WHAT YOU SHOULD DO ->
Answer these questions from the essay below.
(a) After leaving kindergarten, which grade did the writer move into?
(b) Where did the writer's mother work?
(c) What is the name of the trail in Zion National Park?

EXTRACT ->

But I do not understand it. Not even for a second. I can only make lots of guesses.

Guess #1 - History

When I was growing up, I skipped a grade because I was “smart” or something. What that really translated to was leaving kindergarten and moving directly into second grade.

Smaller and smarter (I was supposed to possibly go to third or fourth) than the rest of the class, I had to prove that I could relate to the other kids. At that point in my life (age 6), I was more comfortable in a room of adults than a room of children.

I’ve never lost that need to perform. I NEED to be able to turn it on. I NEED an audience. I NEED somehow to fit in. Which is why I do lots of stuff.

Guess #2 - Rewriting History

My father wasn’t home very much when I was coming out of my early development years and moving into young adulthood. The last restaurant he owned was a twenty-four hour place that caused more headaches and hardship than I can explain.

Couple that with my mother’s work in a health club, both of my sisters leaving the nest (the eldest slicing herself out of the family picture), and the discovery that I was really incredibly artistic and not just book smart, and you have a kid, learning what the word gay means, and trying to conceptualize a life as a homosexual in a world where the word invokes hatred and fear.

The point is, my role models at hand were, not to their fault, absorbed in their lives so much that I figured I’d start to do the same thing.

When I was in therapy years ago, I described it as taking all my memories before 1990, folding them into pretty piles, tucked them away in the boxes of my mind, and wrapped them with pink bows.

I hit the reset button on my life and started a new one. In 1994, that meant I really did try to start a new one; I tried to kill myself. It wasn’t a cry for help as much as a desire for a blank slate.

I found that blank slate one day in Utah. Zion national park has a trail called “Angel’s Landing” that is really easy until you reach the chains. From there, it’s slow going, with only the links in your hand and some dusty red stone between you and a 2000 foot drop.

I sat at the top for five hours, quietly sipping the two gallons of water I’d brought. I cried. I laughed. I burned in the sun. I think I hallucinated a lot because of the heat. But when I was feeling defeated and about to leap off the edge (this was technically try #4, years after the first ones) a young girl walked up to me and asked me why I was sad.

I didn’t have an answer for her. I didn’t have an answer because I had no reason to be sad. I had no reason to be empty. There were people in the world who loved me. I had friends. There were people that I loved.

Saved data entries:
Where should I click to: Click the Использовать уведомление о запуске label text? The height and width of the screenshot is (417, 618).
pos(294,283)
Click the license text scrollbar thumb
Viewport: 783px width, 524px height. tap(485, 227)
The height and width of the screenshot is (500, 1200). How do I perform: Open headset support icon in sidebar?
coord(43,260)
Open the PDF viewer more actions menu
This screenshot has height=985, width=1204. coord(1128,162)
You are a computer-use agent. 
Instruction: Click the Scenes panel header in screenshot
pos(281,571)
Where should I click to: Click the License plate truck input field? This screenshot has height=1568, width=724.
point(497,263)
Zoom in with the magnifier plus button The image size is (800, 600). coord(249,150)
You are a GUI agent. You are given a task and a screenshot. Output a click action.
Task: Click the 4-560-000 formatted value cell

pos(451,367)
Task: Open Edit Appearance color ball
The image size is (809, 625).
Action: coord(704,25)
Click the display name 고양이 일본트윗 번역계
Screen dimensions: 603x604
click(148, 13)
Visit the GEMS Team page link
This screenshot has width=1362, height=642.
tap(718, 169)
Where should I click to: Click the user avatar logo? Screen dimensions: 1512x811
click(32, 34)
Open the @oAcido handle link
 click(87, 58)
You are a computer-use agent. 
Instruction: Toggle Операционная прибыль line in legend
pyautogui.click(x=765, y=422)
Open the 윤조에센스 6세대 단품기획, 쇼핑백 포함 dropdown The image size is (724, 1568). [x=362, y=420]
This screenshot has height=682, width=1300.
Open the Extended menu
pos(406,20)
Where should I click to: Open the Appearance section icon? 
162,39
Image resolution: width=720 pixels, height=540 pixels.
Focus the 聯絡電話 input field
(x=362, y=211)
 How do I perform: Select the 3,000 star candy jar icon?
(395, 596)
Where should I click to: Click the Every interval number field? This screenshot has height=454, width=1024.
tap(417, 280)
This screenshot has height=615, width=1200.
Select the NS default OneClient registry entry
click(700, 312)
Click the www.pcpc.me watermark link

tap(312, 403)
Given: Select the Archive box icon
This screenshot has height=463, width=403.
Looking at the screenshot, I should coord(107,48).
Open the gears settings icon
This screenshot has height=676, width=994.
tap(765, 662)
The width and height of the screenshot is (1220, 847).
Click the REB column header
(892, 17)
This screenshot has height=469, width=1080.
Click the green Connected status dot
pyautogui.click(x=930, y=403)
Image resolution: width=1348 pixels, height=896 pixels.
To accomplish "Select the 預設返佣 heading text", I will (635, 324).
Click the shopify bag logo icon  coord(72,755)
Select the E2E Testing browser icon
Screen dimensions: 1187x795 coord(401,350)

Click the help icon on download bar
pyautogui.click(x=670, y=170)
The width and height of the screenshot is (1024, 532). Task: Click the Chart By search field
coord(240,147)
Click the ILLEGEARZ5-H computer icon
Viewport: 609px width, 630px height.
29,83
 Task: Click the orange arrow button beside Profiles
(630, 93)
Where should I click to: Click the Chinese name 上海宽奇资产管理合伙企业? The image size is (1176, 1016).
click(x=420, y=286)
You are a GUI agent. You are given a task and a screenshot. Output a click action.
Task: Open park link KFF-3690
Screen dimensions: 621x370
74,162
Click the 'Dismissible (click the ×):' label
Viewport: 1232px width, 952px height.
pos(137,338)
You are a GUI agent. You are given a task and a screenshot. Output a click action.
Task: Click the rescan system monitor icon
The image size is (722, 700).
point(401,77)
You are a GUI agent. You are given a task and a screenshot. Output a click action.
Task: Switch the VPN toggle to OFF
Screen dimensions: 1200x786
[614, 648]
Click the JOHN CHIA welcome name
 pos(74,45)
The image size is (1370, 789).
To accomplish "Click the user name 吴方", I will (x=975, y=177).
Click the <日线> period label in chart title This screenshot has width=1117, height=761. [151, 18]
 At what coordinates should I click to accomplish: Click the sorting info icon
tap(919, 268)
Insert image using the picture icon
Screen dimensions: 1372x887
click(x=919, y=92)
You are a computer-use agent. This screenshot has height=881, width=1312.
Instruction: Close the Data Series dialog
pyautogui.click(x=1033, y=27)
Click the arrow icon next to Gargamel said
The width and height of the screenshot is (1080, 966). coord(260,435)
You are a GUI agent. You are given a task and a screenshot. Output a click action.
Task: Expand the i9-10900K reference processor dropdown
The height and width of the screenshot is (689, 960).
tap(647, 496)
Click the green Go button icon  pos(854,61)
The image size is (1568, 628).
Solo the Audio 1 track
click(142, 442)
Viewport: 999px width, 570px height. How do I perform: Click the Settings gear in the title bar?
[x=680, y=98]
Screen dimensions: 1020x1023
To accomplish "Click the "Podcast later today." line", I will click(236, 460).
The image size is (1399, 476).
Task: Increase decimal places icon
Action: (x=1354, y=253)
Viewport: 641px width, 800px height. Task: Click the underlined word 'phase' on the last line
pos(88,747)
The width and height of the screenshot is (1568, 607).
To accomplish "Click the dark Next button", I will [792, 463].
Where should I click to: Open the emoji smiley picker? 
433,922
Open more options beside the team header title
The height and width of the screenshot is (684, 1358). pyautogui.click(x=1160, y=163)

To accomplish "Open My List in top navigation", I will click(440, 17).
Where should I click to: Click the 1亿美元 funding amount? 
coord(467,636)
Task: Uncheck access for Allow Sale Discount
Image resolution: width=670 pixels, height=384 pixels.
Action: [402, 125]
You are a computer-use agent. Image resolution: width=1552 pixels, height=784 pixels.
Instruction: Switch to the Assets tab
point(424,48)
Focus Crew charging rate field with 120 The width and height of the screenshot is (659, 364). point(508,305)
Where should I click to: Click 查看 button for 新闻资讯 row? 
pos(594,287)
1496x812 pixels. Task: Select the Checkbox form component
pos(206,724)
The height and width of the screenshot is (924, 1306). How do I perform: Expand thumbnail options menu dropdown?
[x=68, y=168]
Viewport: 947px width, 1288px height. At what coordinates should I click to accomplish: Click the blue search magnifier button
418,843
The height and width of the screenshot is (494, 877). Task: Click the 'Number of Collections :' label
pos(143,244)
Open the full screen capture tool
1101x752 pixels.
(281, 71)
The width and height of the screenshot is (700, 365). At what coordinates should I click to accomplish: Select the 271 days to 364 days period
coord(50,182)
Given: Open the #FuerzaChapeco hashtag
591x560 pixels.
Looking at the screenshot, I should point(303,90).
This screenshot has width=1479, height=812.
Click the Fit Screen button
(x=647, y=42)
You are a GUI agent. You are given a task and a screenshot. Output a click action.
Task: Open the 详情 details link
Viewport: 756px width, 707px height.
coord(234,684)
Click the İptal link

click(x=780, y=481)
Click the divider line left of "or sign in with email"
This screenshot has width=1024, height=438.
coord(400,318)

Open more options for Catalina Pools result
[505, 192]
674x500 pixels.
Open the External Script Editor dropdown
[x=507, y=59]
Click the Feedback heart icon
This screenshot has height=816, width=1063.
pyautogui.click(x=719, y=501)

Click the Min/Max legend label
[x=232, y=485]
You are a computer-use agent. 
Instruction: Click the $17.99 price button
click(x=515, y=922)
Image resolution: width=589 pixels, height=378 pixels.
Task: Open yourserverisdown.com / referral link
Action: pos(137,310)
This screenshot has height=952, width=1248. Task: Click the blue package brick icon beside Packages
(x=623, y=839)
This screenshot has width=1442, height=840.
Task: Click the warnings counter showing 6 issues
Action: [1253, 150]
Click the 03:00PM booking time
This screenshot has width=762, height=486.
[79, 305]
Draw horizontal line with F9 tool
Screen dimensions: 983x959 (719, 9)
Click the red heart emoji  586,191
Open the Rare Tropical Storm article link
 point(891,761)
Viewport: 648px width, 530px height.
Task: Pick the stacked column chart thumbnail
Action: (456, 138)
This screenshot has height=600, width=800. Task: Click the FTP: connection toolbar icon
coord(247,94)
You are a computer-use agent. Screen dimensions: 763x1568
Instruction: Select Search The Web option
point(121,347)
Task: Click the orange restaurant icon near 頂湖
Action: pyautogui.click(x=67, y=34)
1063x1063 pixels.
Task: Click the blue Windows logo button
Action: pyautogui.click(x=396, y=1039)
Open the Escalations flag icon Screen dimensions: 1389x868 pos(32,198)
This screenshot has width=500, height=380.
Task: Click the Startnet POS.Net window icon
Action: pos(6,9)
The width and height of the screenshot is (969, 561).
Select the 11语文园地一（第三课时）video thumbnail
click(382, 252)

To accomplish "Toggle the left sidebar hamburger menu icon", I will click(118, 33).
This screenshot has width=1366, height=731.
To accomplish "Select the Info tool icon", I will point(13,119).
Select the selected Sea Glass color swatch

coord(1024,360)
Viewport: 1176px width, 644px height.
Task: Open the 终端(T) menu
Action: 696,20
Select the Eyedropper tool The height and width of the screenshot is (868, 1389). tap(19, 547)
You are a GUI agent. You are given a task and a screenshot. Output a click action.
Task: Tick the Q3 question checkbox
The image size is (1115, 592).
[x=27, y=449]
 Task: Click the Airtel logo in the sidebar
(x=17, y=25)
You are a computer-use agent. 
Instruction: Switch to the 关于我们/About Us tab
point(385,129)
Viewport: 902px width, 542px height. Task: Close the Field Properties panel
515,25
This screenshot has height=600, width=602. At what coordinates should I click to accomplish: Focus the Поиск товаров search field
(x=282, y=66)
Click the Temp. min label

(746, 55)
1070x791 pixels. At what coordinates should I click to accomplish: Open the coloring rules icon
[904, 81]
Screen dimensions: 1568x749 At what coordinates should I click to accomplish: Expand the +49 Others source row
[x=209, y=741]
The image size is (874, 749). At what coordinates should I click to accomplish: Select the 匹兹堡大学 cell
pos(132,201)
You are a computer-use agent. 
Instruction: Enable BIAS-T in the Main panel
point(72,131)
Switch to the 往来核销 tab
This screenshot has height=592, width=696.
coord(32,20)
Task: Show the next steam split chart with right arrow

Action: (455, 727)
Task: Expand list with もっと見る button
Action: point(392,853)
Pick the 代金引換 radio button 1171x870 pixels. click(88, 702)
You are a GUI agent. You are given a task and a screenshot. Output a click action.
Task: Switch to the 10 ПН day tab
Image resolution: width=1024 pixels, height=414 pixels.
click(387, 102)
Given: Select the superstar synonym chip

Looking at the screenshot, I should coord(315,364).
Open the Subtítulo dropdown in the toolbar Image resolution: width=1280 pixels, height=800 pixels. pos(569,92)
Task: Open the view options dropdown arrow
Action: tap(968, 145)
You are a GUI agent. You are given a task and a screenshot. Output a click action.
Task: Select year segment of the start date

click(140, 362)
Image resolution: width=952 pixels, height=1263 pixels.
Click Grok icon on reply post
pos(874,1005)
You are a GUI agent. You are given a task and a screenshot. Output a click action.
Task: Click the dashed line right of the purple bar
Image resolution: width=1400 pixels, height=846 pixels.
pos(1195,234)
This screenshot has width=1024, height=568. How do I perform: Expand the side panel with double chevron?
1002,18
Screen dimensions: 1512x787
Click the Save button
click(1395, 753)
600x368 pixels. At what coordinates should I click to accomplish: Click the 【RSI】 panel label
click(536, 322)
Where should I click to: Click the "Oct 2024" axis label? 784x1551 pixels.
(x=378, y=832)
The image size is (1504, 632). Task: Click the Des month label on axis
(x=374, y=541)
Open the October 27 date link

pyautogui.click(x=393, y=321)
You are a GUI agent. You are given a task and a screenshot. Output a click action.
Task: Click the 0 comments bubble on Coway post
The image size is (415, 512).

YOUR RESPONSE ->
(a) Second grade
(b) A health club
(c) Angel's Landing